--- SELECTED PASSAGE ---
#####

CULA posted its 9th consecutive record month, with more leases processed in May and June than in any other months in its history. - IMAGE:

CULA posted its 9th consecutive record month, with more leases processed in May and June than in any other months in its history.

SAN DIEGO – Credit Union Leasing of America (CULA) announced that vehicle leasing through its credit union partners continues to gain momentum, after posting its 9th consecutive month of record lease originations in June. After achieving $150 million in lease originations in a single month for the first time in October 2020, CULA broke $200 million in lease originations in a single month for the first time in its history in May of this year. That was followed by more than $215 million in lease originations in June. 

The first six months of 2021 brought in over $950 million in lease originations, an 88.8% increase over the same period in 2019, and the highest period of originations in its more than 30-year history. CULA is the leader in indirect vehicle leasing for credit unions and has originated more than one billion dollars in vehicle leases for credit unions annually on average since 2018. CULA helps many of the industry’s most innovative credit unions grow membership, diversify lending options, and increase yield, including nine of the top 10 credit unions offering car leasing in the U.S. 

“This has been a remarkable six months for credit union vehicle leasing and for CULA. Our success is only possible because of our extraordinary credit union partners whose competitive rates and ability to scale their teams and processes have enabled them to meet consumer demand,” said Ken Sopp, President of CULA.  

In just the last two months, CULA expanded its leasing footprint into New Hampshire and Texas, and recently helped increase regional coverage for credit unions in Massachusetts, Michigan, Pennsylvania, and Southern California, among the many markets it serves. 

“As CULA has expanded into new states, bringing on new credit union partners, we are well-positioned to serve a post-pandemic market that is seeking out the affordability and flexibility vehicle leasing offers, all of which is reflected in the record lease volume we have been seeing,” continued Sopp.

Sopp noted that even though leasing decreased nationwide, in Q1 2021(1), it increased for CULA through CULA’s credit union partners, with seven setting all-time high records in lease volume in May. Meanwhile, CULA has also increased its engagement with auto dealerships during the past six months, hitting new records for auto dealerships submitting leases through CULA credit union partners. For the first time in their history CULA had dealers that leased more than 100 vehicles in a single month through their credit unions – with one dealer just short of reaching the 200 mark. 

“CULA’s recent milestones were achieved during the lowest new car inventory level in history,” said Mark Chandler, CULA’s VP of Business Development. “These record numbers were greatly helped by the increase in the number of our valued auto dealer partners in new and existing markets, all of whom benefitted from the data, analytics and communication specific to each dealer’s inventory that our team provides every day.”

According to Chandler, the trends that have been fueling credit union success with leasing show no sign of abating:  “For those seeking affordable payments as they emerge from the pandemic’s challenges, leasing’s lower payment (on average $100 or more lower per month) makes a huge difference.  And for those who can’t find the exact model they want because of inventory constraints, a shorter commitment helps advance their decision.  Just as importantly, the trusted position credit unions hold in their communities in these uncertain times, is more important than ever and that holds true when members are ready to lease.” 

CULA pioneered indirect vehicle leasing for credit unions with its analytically driven, high-value leasing program supported by stellar customer service and proven systems, all with a focus on helping credit unions meet their financial and membership goals.

#####

--- DATA FOR ANALYSIS ---
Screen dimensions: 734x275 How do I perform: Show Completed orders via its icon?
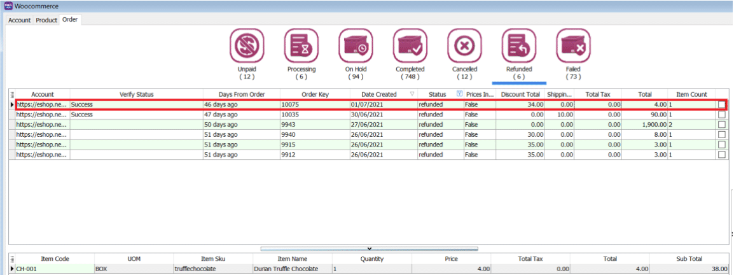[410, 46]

#####

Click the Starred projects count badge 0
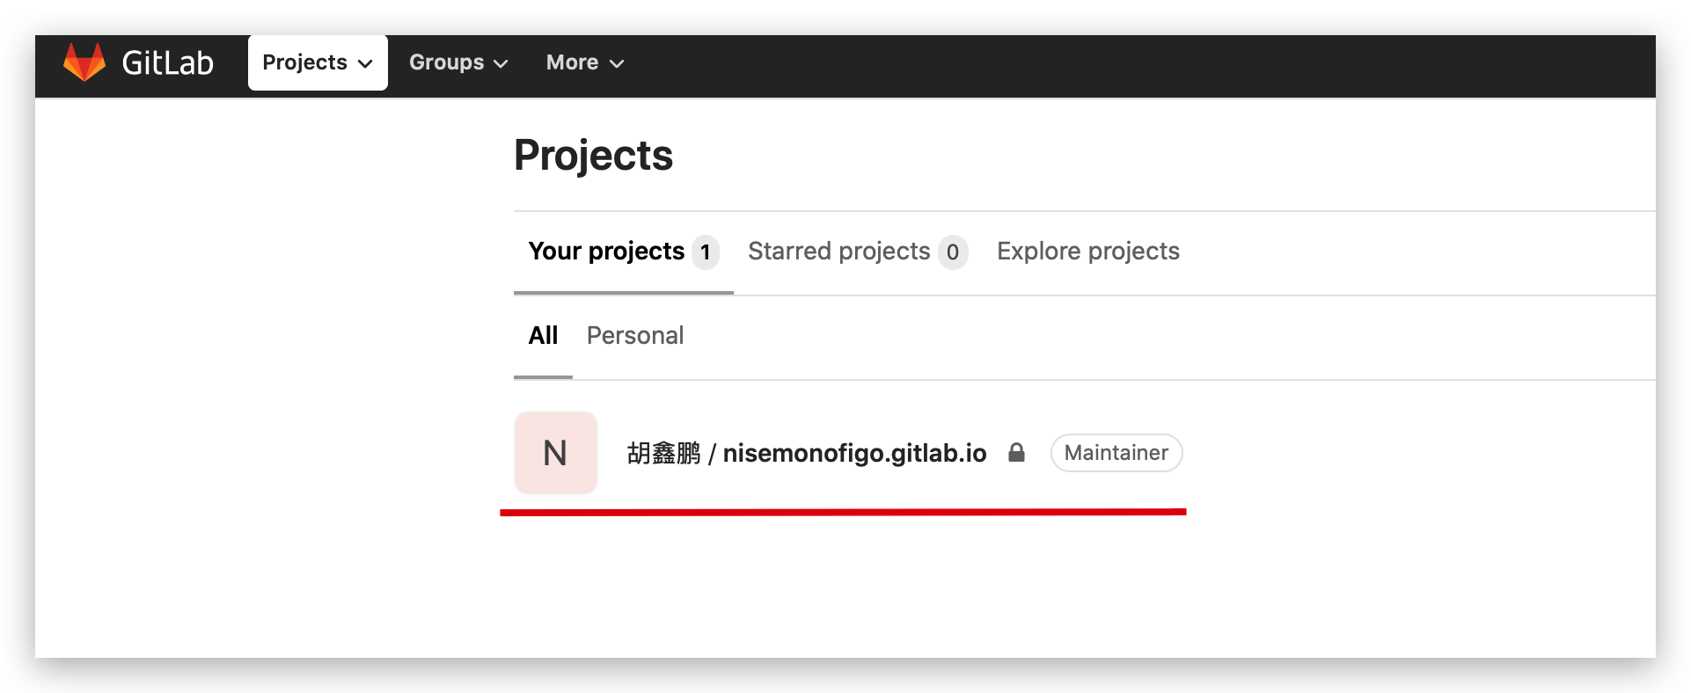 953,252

#####

--- WORK ORDER 1 ---
Recast the paragraph of the CULA press release that begins "The first six months of 2021" as a bulleted list, keeping its main facts.
--- WORK ORDER 2 ---
According to the CULA press release, which two states did CULA expand its leasing footprint into during the last two months?
The rows have no role in this work.

--- EXPECTED ANSWER 1 ---
- Lease originations in the first six months of 2021 exceeded $950 million. This was an 88.8% increase over the same period in 2019 and the highest period of originations in CULA's more than 30-year history.
- CULA is the leader in indirect vehicle leasing for credit unions.
- Since 2018 it has originated more than $1 billion in vehicle leases for credit unions annually on average.
- It helps credit unions grow membership, diversify lending options, and increase yield.
- Its partners include nine of the top 10 credit unions offering car leasing in the U.S.

--- EXPECTED ANSWER 2 ---
New Hampshire and Texas.